尽管已经示出和描述了本发明的实施例，对于本领域的普通技术人员而言，可以理解在不脱离本发明的原理和精神的情况下可以对这些实施例进行多种变化、修改、替换和变型，本发明的范围由所附权利要求及其等同物限定。

Claims (8)

1.一株表达猪圆环病毒3型Cap基因的重组植物乳酸菌的制备方法，其特征在于：包括以下步骤：

S1:引物设计及合成，根据GenBank中PCV3基因序列(登录号：AYM55798.1)，利用Primer5.0软件设计引物LpS-F和LpS-R用于扩增PCV3 Cap基因序列，片段长度为789bp；

S2：PCV3D基因扩增，以本实验保存的pGH-PCV3D质粒为模板，进行PCR；

S3：重组乳杆菌表达质粒的构建及鉴定，采用无缝克隆技术将S2中的胶回收产物连接到pSIP411载体中，电转化到乳球菌NZ3900中，涂布于含红霉素(浓度为20ug/mL)的M17固体平板上，30℃培养过夜；挑取单个菌落经PCR检测，验证正确后送至公司测序，重组表达质粒再次电转入植物乳杆菌Lp12，涂布于含红霉素(浓度为20ug/mL)的MRS固体平板上，37℃培养过夜；挑取单个菌落，用SF01和SR01通用引物进行克隆PCR鉴定；

S4：重组乳杆菌的诱导表达，挑取转化后的阳性重组植物乳杆菌Lp12：pSIP411-PCV3D及植物乳杆菌Lp12分别1％接种于新鲜MRS液体培养基(红霉素浓度为20ug/mL)，37℃静置培养过夜，当OD值为0.3-0.5时，添加诱导肽SppIP(浓度为50ng/mL),继续培养6h，4000rpm离心收集重组植物乳杆菌，重组植物乳杆菌用等量PBS冲洗3遍去除MRS培养基，再用等量PBS重悬，使用等量玻璃珠研磨机研磨，收集蛋白液体，-80℃保存备用；

S5：重组乳杆菌表达产物的鉴定,将制作好的重组乳杆菌表达的蛋白液体取适量，加入5xSDS-PAGE Loading Buffer混合均匀，沸水煮5-8min。12％SDS-PAGE电泳后，通过半干式转膜转印PVDF膜上用于Western Blot分析：5％的脱脂乳室温震荡封闭2h，PBST洗3次；1:5000兔源Anti-HA标签抗体4℃过夜孵育，PBST洗5次；HRP标记的羊抗兔二抗孵育1h，PBST洗5次；ECL显影观察并拍照；

S6：外源基因表达的间接免疫荧光验证，1％重组植物乳杆菌接种于液体MRS培养基中(红霉素浓度为20ug/mL)，培养6h后收集菌体用等量PBS洗3遍。一抗用含1:5000的兔源Anti-HA标签抗体孵育过夜，PBS清洗3遍，FITC标记的二抗1：5000孵育2h，PBS清洗4遍，进行制片，油镜下观察外源基因的表达情况。

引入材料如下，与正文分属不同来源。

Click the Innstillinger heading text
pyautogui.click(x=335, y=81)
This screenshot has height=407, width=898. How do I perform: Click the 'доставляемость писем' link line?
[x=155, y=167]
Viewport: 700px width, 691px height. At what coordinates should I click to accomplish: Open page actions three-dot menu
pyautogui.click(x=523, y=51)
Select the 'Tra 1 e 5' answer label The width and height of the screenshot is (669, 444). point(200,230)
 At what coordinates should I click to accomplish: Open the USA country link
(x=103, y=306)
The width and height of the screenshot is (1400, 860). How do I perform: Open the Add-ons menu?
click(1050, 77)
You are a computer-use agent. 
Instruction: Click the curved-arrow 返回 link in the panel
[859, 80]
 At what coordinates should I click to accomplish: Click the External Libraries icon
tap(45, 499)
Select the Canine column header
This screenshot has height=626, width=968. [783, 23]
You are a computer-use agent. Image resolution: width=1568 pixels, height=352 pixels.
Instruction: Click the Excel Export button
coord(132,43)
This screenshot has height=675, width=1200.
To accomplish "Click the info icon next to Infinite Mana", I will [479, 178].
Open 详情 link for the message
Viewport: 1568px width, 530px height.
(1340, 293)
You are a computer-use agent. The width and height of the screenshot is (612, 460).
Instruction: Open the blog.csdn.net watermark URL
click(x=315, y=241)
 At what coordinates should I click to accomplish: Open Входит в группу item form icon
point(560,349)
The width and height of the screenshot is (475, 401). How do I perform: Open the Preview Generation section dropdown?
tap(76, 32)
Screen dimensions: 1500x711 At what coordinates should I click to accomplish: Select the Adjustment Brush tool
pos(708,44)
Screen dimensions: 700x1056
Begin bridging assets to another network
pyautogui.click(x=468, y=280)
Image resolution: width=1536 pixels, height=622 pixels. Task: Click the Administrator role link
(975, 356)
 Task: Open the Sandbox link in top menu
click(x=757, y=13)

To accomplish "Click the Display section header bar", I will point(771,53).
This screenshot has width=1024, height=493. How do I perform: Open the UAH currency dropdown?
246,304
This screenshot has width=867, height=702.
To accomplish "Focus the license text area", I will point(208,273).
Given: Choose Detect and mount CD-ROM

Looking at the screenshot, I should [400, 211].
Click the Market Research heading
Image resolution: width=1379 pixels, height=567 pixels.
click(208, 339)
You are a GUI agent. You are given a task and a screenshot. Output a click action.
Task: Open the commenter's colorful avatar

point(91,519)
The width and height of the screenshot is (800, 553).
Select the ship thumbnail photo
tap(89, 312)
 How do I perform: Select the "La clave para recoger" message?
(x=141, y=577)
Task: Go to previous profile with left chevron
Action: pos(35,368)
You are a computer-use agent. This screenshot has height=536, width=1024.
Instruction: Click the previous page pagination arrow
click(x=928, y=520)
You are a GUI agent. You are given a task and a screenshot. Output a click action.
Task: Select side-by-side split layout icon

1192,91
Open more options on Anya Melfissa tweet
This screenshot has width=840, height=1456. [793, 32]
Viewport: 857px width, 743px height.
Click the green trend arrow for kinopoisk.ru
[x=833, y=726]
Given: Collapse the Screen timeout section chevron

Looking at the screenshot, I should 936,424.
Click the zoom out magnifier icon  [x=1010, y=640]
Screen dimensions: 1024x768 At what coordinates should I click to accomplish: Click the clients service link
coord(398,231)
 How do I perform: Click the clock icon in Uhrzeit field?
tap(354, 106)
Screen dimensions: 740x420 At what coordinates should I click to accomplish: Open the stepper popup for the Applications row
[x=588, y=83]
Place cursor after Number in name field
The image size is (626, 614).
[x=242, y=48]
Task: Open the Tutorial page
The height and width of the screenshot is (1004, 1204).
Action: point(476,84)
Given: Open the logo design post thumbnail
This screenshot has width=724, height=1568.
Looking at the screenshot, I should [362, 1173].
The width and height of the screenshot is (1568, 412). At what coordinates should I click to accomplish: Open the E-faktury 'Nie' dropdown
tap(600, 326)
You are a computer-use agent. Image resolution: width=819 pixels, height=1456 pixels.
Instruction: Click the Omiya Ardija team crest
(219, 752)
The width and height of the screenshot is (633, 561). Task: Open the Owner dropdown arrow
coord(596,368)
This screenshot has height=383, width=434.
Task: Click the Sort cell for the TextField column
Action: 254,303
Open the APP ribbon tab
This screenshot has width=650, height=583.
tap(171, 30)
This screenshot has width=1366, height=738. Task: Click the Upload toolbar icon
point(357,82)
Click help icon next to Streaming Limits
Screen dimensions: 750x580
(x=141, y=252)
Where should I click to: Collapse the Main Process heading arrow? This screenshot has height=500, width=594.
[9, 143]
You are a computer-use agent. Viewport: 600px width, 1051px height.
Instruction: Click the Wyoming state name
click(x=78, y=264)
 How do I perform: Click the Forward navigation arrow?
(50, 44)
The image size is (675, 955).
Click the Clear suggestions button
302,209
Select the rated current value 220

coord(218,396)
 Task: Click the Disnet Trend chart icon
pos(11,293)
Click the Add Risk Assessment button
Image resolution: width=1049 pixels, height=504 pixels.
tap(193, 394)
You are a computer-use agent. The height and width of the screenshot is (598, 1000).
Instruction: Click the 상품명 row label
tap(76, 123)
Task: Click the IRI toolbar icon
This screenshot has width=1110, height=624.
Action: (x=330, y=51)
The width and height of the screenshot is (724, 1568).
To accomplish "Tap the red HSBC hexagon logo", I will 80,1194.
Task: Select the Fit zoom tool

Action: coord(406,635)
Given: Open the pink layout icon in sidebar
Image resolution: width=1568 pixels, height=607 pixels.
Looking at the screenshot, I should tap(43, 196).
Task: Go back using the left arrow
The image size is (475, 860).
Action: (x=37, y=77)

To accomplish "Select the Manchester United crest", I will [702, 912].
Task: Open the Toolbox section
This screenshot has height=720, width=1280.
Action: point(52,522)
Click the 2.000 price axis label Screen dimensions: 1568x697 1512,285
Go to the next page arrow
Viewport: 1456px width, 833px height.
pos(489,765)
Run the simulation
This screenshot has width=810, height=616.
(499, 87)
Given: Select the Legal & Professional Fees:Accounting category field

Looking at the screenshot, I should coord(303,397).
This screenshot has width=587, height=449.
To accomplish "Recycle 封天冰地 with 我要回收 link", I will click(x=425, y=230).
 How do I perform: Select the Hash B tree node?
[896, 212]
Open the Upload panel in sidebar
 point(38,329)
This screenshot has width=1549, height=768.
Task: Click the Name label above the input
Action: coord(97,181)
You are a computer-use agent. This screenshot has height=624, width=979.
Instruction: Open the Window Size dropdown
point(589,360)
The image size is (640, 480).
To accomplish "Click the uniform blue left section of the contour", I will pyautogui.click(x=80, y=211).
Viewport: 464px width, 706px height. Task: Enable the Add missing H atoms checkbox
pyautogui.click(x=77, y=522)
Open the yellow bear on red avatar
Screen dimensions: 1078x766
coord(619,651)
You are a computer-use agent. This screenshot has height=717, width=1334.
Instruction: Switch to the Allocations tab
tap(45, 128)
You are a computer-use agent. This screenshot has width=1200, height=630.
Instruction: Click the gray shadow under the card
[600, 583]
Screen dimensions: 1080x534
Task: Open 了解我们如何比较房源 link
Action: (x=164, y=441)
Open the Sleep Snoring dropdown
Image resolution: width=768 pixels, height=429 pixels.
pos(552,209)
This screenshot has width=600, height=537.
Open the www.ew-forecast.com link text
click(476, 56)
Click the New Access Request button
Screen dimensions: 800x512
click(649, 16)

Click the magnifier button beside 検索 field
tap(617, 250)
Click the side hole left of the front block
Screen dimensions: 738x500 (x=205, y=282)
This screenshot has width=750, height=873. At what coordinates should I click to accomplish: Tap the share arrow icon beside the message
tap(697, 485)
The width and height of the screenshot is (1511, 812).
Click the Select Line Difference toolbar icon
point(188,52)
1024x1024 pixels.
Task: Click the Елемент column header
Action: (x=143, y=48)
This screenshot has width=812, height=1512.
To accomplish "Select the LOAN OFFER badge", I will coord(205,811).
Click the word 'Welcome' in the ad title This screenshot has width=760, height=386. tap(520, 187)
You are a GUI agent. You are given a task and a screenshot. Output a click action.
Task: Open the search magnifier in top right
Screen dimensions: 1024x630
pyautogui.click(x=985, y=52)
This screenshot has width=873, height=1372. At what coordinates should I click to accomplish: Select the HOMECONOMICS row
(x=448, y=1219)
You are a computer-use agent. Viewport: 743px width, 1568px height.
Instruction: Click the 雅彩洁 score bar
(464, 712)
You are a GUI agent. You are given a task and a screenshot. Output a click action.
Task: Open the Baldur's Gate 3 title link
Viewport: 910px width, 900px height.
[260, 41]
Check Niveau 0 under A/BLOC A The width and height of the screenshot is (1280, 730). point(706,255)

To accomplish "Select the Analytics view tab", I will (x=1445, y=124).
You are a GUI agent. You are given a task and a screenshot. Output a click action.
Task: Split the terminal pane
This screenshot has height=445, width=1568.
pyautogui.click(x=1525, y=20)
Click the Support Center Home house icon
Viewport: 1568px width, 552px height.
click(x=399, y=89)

S7：外源基因表达的流式细胞分析，1％重组植物乳杆菌接种于液体MRS培养基中(红霉素浓度为20ug/mL)，培养6h后收集菌体用等量PBS洗3遍，一抗用含1:5000的兔源Anti-HA标签抗体孵育过夜，PBS清洗3遍，FITC标记的二抗1:5000孵育2h，PBS清洗4遍，取适量菌体用于流式细胞仪进行分析。

2.根据权利要求1所述的一株表达猪圆环病毒3型Cap基因的重组植物乳酸菌的制备方法，其特征在于：S1中通用引物SF01和SR01扩增pSIP411及其衍生载体，长度片段为1552bp，用于筛选阳性菌落；

3.根据权利要求1所述的一株表达猪圆环病毒3型Cap基因的重组植物乳酸菌的制备方法，其特征在于：S2中的反应体系：Ex Taq酶0.5ul，buffer2.5ul，dNTPs2ul，模板1ul，引物Lps-F、LpS-R各1ul，无菌水补足25ul。反应条件：94℃15s，55℃30s，72℃1min，共30个循环。扩增产物经1％琼脂糖凝胶电泳鉴定，并按照胶回收试剂盒进行回收产物。

4.根据权利要求1所述的一株表达猪圆环病毒3型Cap基因的重组植物乳酸菌的制备方法，其特征在于：目的基因的扩增与鉴定，PCR扩增产物PCV3D片段经1％琼脂糖凝胶电泳鉴定，获得了1条约789bp的特异条带。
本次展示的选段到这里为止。